Cash inflow from operations jumped to £73.2 million, comfortably funding £37.2 million of capex to deepen the equipment fleet. Working capital was 16.4% of revenue at year end, a touch above the 15% target as inventory was built for newly acquired services.
Leverage reduced to 1.3x and net debt fell to £108.9 million. Liquidity looks ample with a £170 million multi-currency revolving credit facility, £50.6 million undrawn at year end, plus a £40 million accordion. The proposed final dividend is 1.3p per share, payable on 28 May 2026 to holders on 1 May 2026, with shares going ex-dividend on 30 April 2026. As before, there is no interim dividend.
Operational delivery backed up the headline figures. The Seatronics and J2 Subsea integrations were completed ahead of schedule. New facilities opened in the US and Norway, and the company consolidated UK operations to support its growing ROV tooling and asset integrity lines. Leadership was strengthened with hires across Mechanical Solutions, IT, QHSE and HR.

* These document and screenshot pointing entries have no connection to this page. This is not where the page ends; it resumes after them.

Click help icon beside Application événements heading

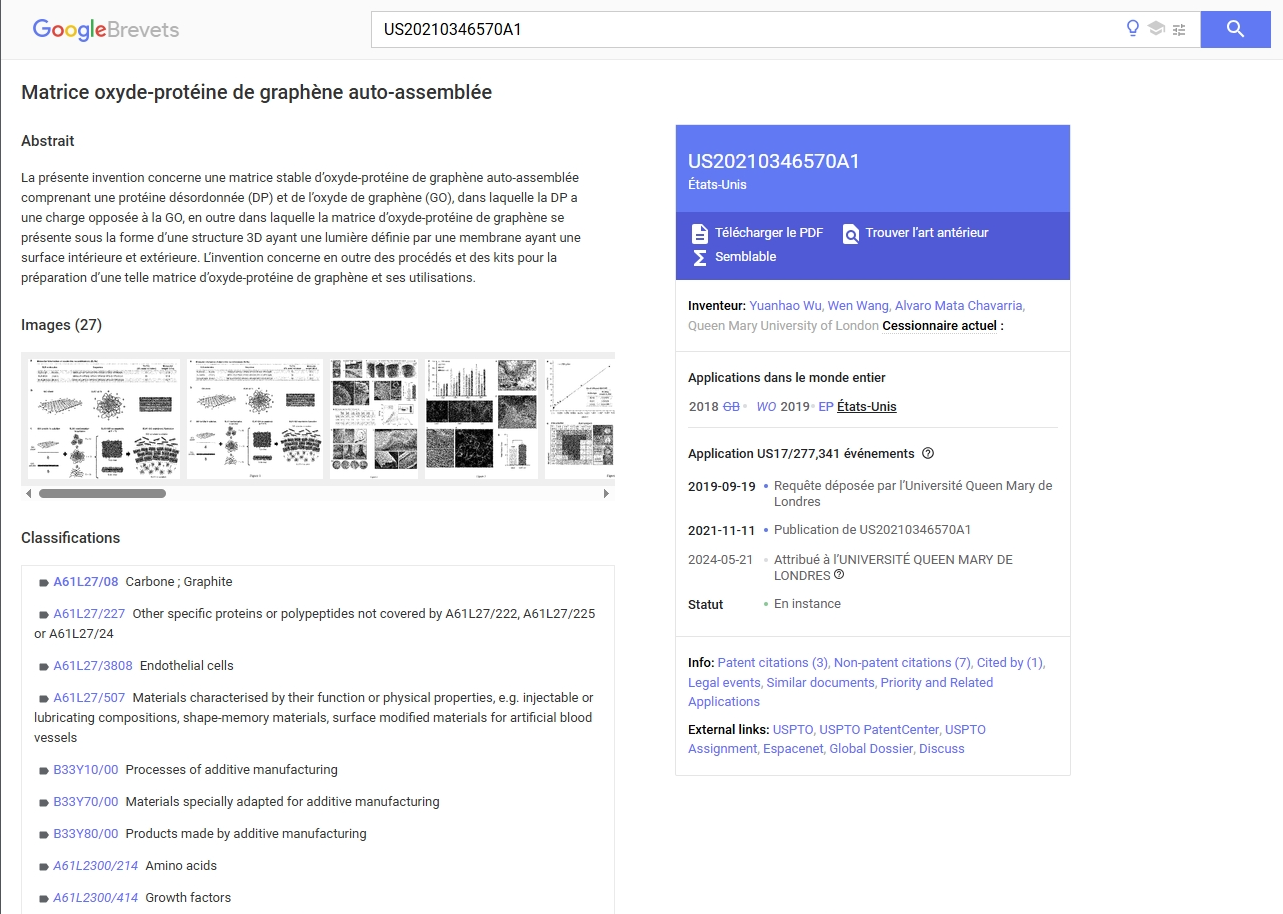[x=928, y=454]
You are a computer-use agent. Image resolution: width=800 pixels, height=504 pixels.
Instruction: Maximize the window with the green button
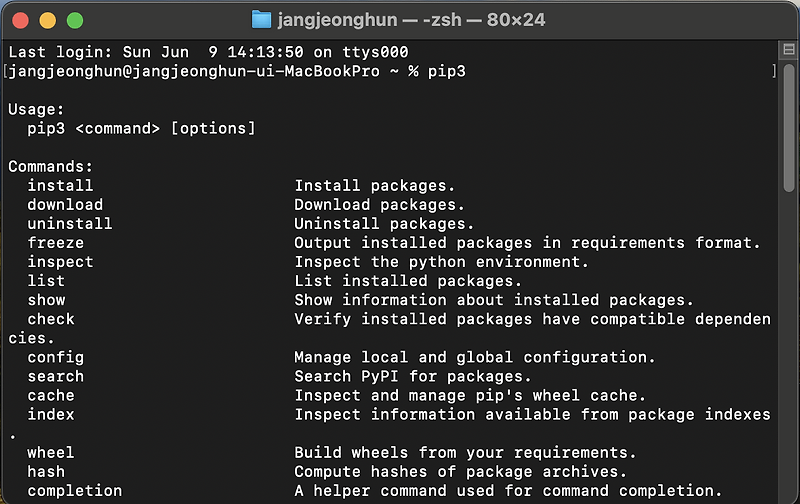pyautogui.click(x=74, y=20)
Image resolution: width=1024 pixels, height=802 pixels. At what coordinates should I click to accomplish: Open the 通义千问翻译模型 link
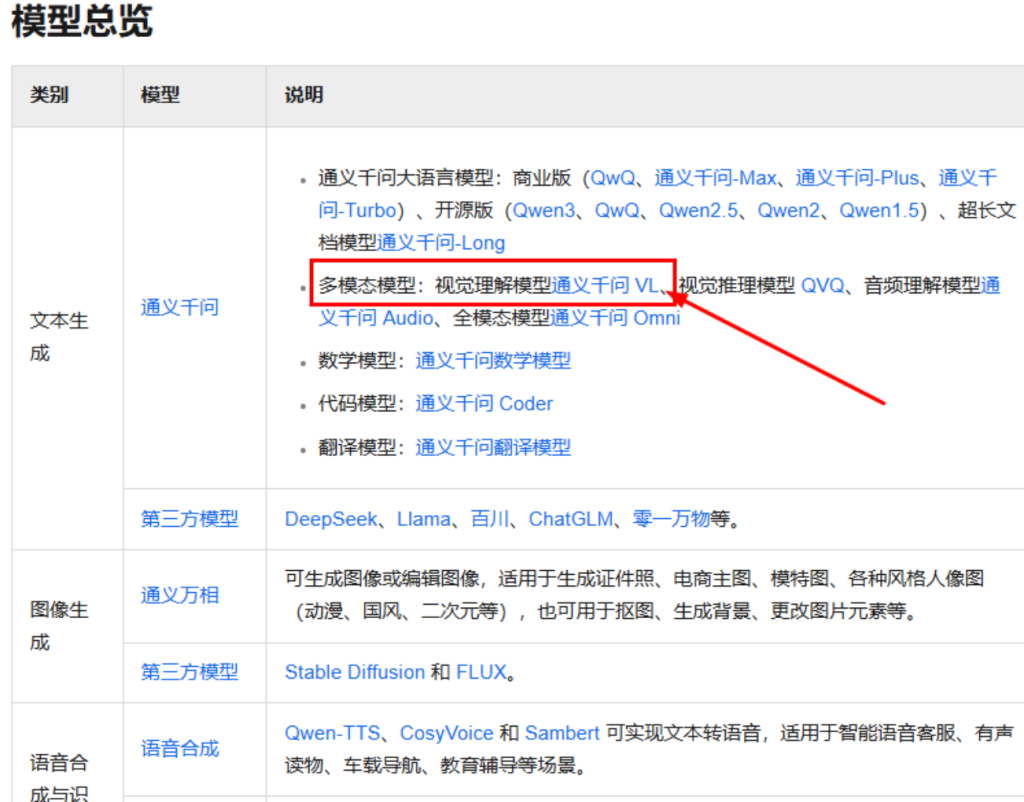coord(493,447)
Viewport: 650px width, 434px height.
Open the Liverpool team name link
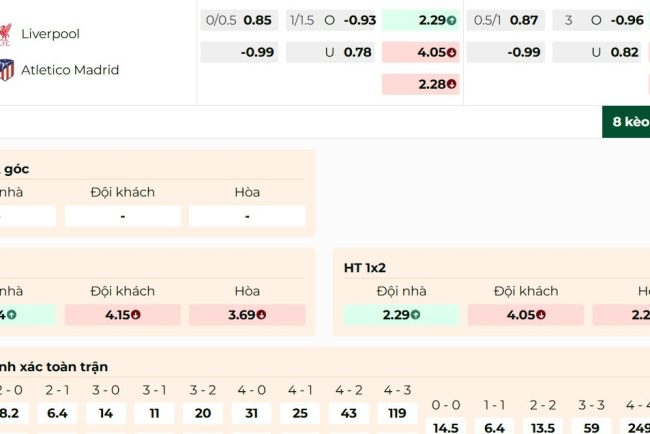(50, 34)
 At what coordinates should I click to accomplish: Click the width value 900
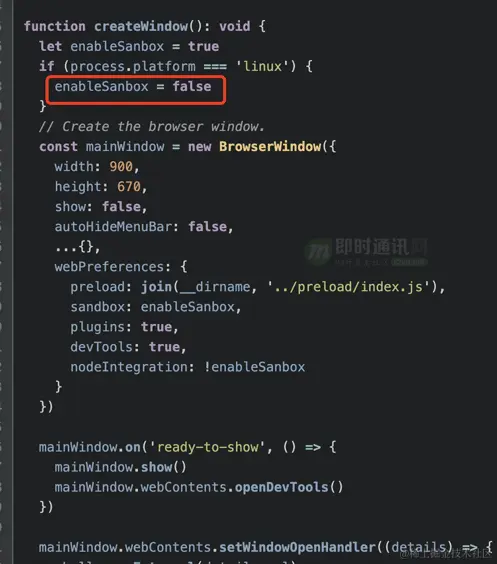[x=121, y=167]
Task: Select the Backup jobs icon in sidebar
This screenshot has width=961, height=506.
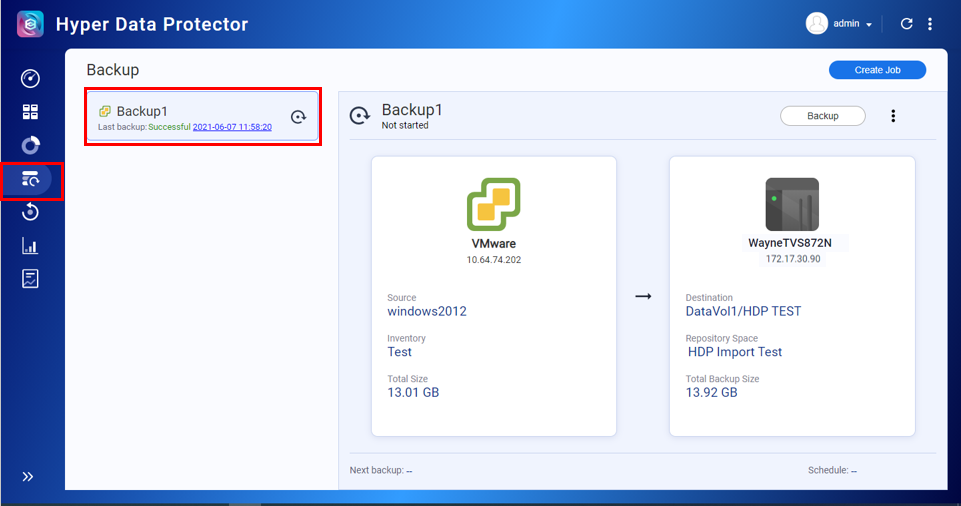Action: [x=30, y=179]
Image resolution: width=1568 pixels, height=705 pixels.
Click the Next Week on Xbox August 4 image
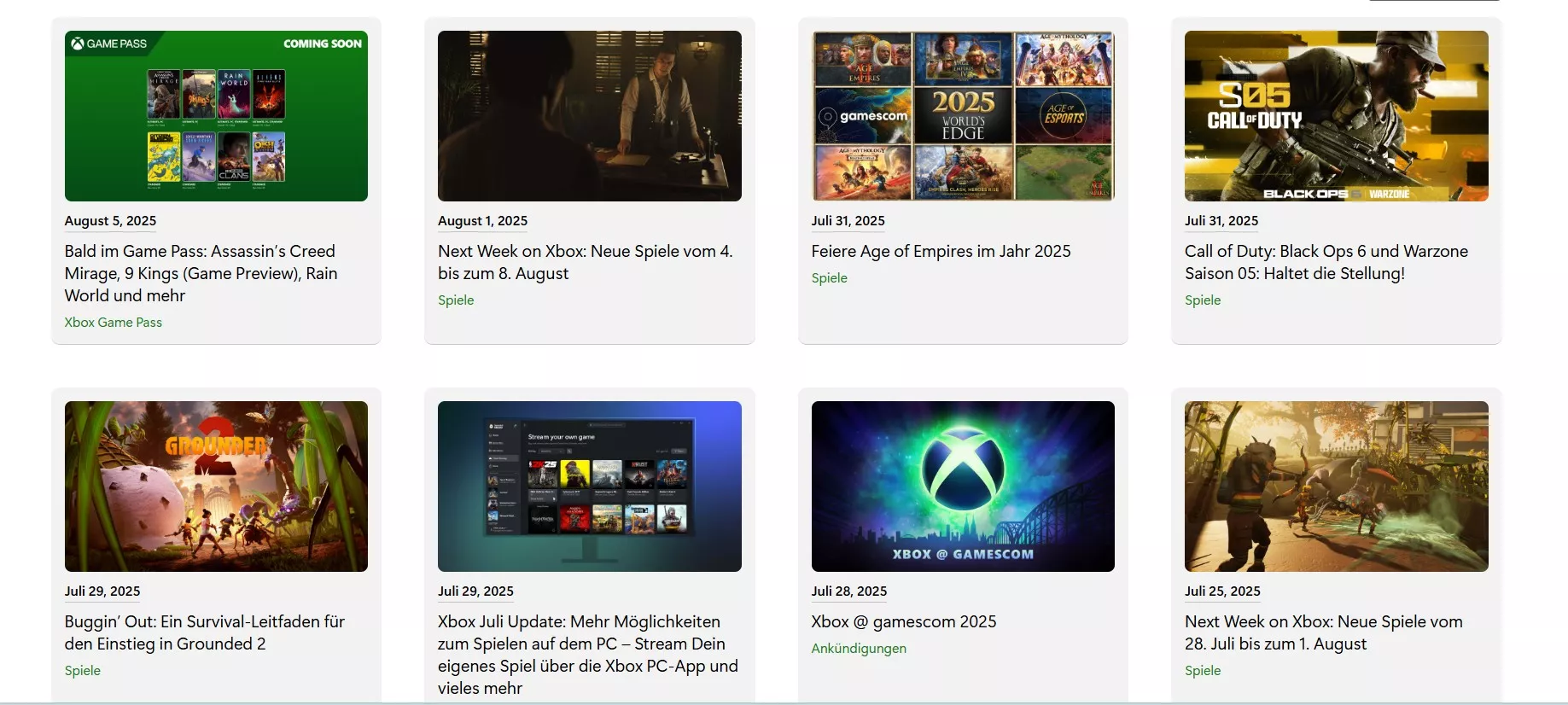coord(589,116)
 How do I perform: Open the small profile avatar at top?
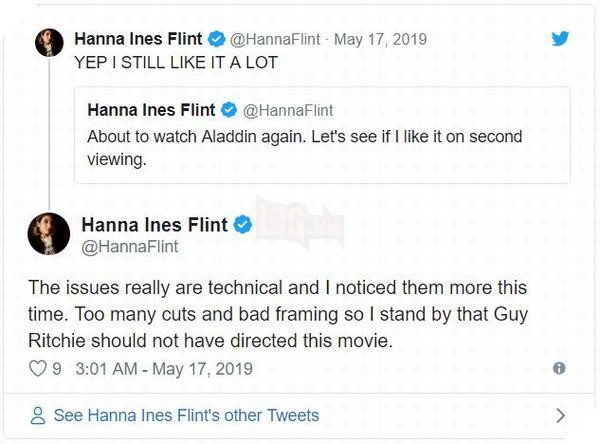click(x=49, y=43)
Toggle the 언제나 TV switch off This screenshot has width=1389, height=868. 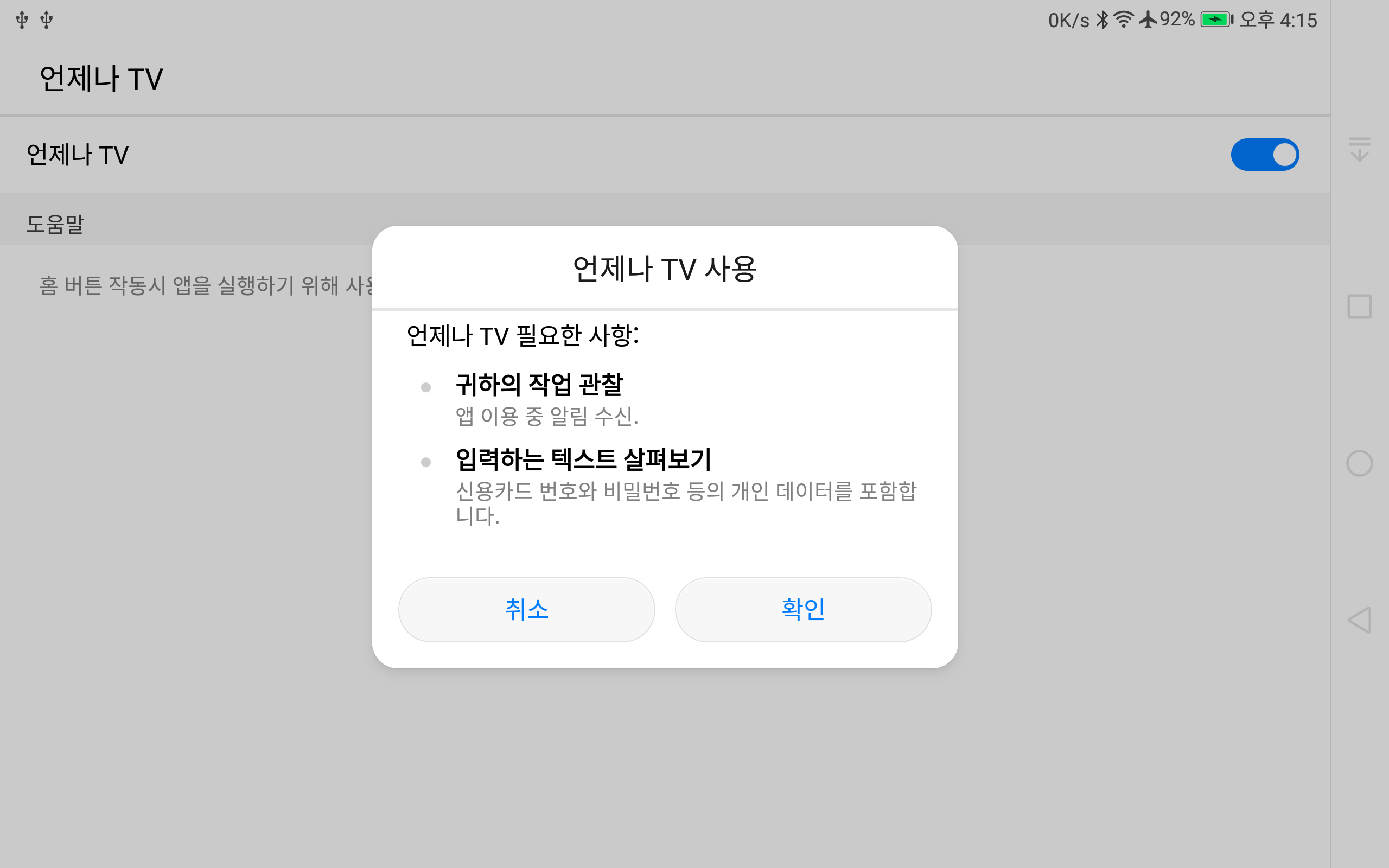click(x=1264, y=155)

Importantly, £37 million of capex was directed into proprietary, in-house equipment alongside OEM partnerships. That mix of owned technology and technical services is what differentiates Ashtead Technology as a partner across installation, inspection, maintenance, repair and decommissioning.
Management points to strong market fundamentals, record multi-year customer backlogs and a focused addressable market expected to grow at 6% CAGR to $3.4 billion by 2029. Trading in the first two months of 2026 is on plan. The obvious caveat is the evolving situation in the Middle East, which has introduced oil and gas price volatility and some timing uncertainty. Absent extended disruption, the Board expects further progress in 2026.
There is a lot to like here. High-20s margins, 22.7% ROIC well above the cost of capital, and a sizeable step-up in operating cash flow are the hallmarks of a well-run, capital-disciplined business. EPS continues to compound, leverage is down to 1.3x, and the move to the Main Market should widen the investor base over time.
On the flip side, organic growth of 3% was modest, reflecting a softer backdrop in US offshore wind and some geopolitical noise. Margin dipped slightly on mix, and finance costs rose to £10.5 million after funding late-2024 deals via the RCF. None of these are structural problems, but they do set the bar for 2026: investors will want to see organic growth re-accelerate as integration benefits flow and markets normalise.
Ashtead Technology has executed well in a choppy year: bigger, broader, more international and still highly profitable. If organic growth quickens and market conditions remain supportive, the combination of strong margins, cash generation and optionality on selective M&A gives the Group multiple ways to win in 2026.